Please repeat the data below exactly, with the pictures removed.

Dataset records:
>>>>>
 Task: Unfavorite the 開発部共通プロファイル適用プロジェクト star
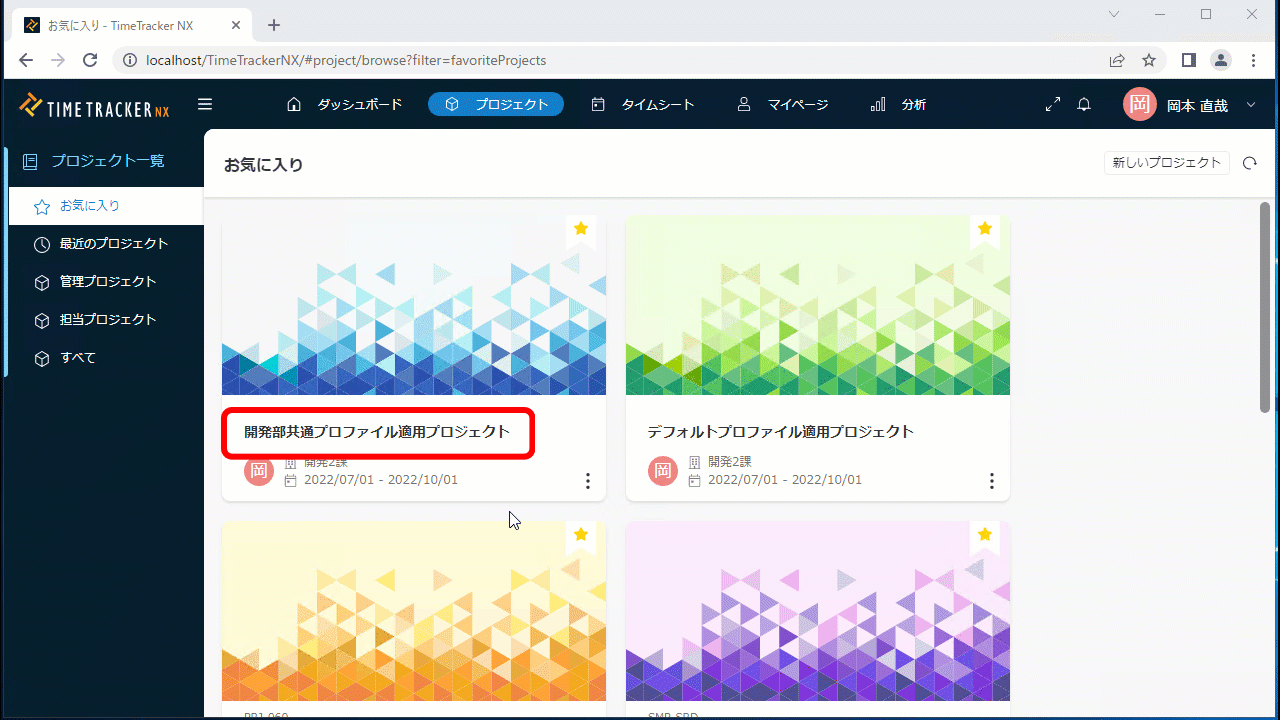click(x=581, y=229)
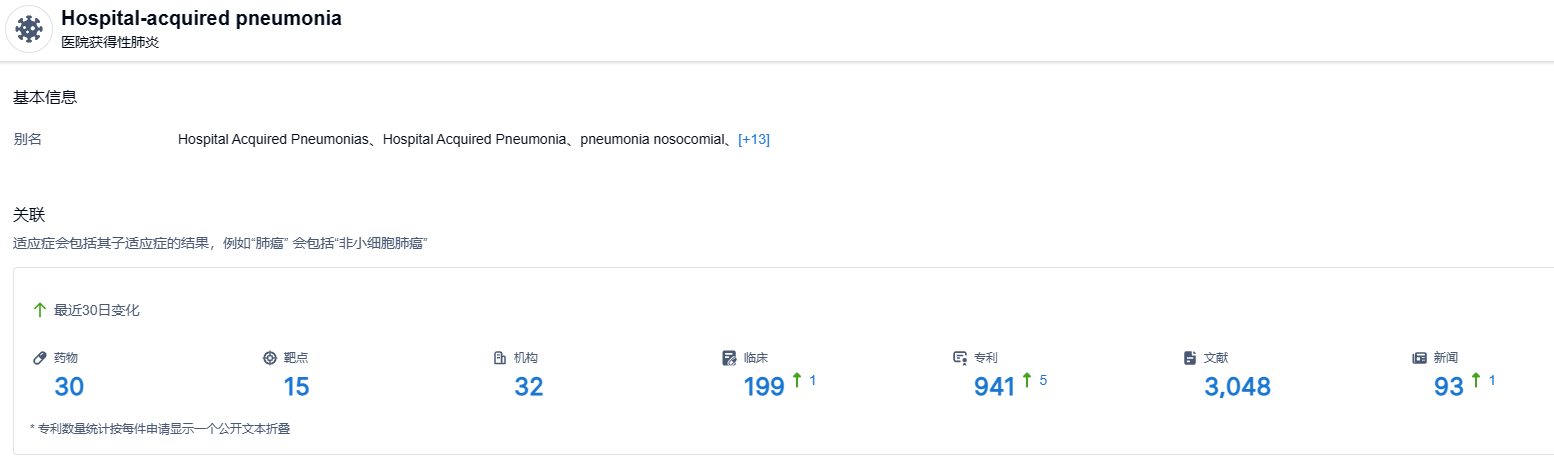
Task: Open the 93 news count
Action: point(1448,387)
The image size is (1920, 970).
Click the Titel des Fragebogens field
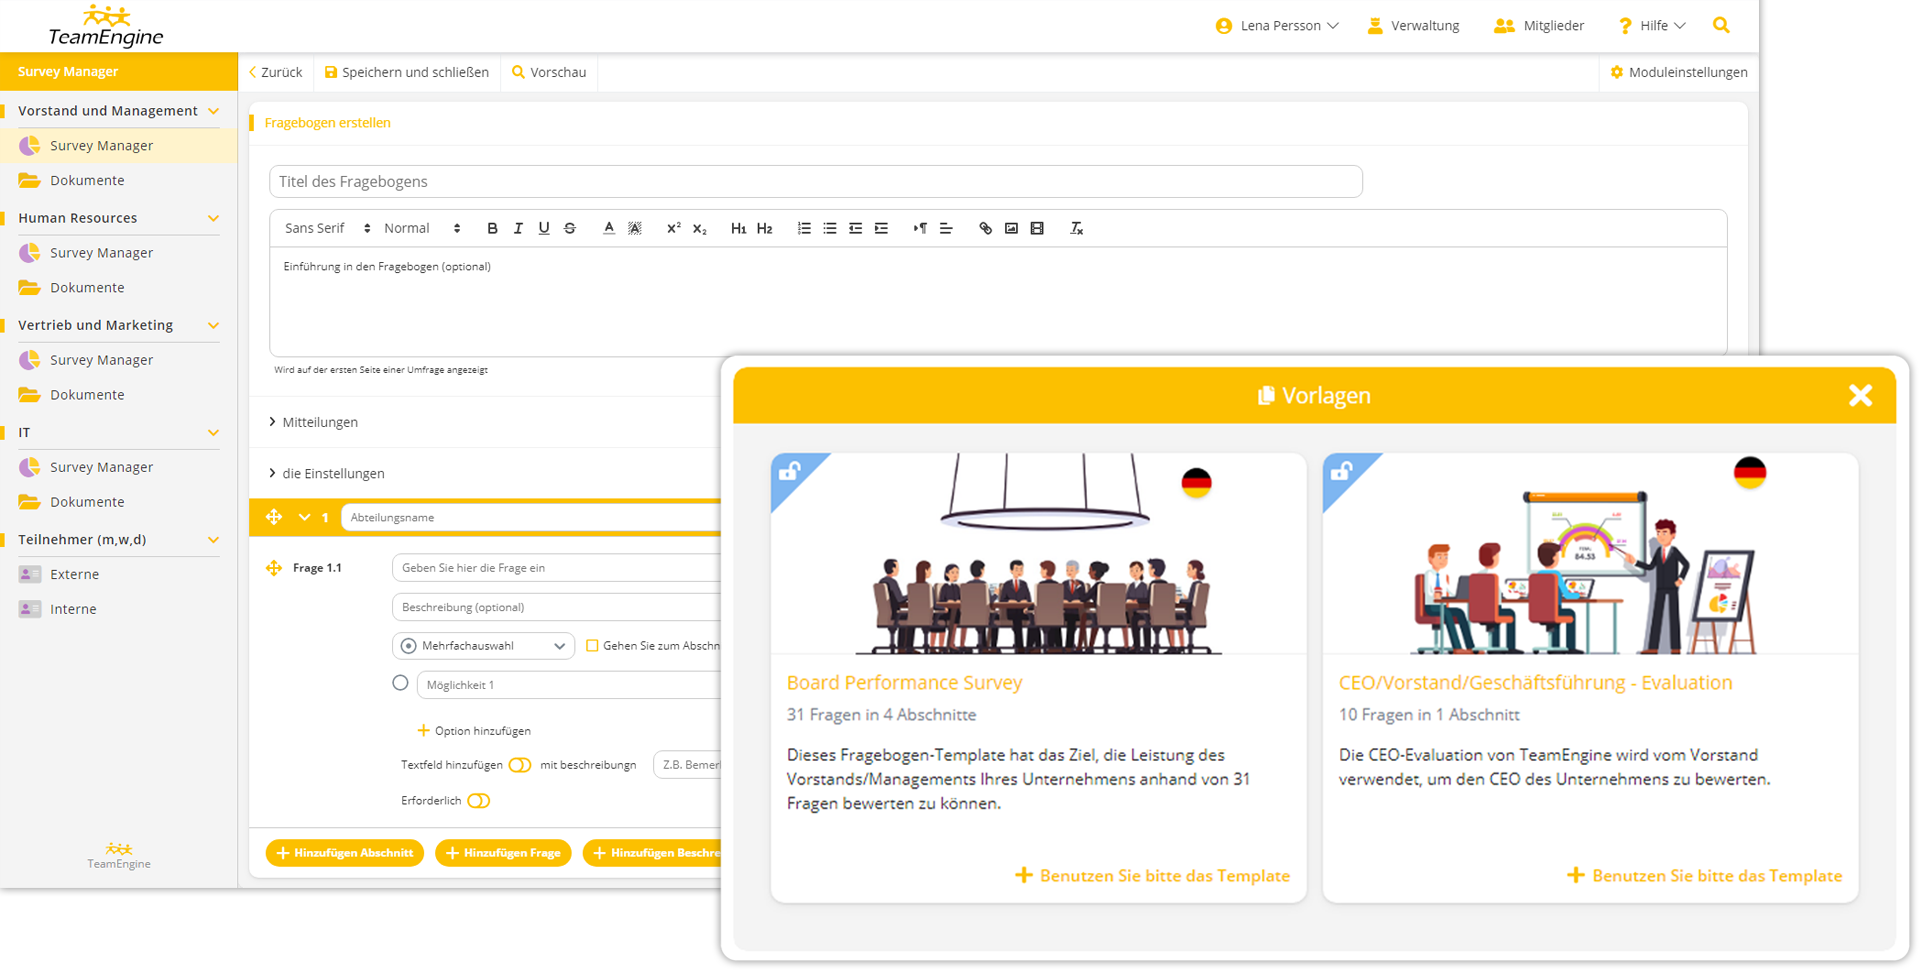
<<<<<
Answer to this problem:
 Task: Unfavorite the 開発部共通プロファイル適用プロジェクト star
click(x=581, y=229)
Task: Open the 93 news count
Action: point(1448,387)
The image size is (1920, 970).
Click the Titel des Fragebogens field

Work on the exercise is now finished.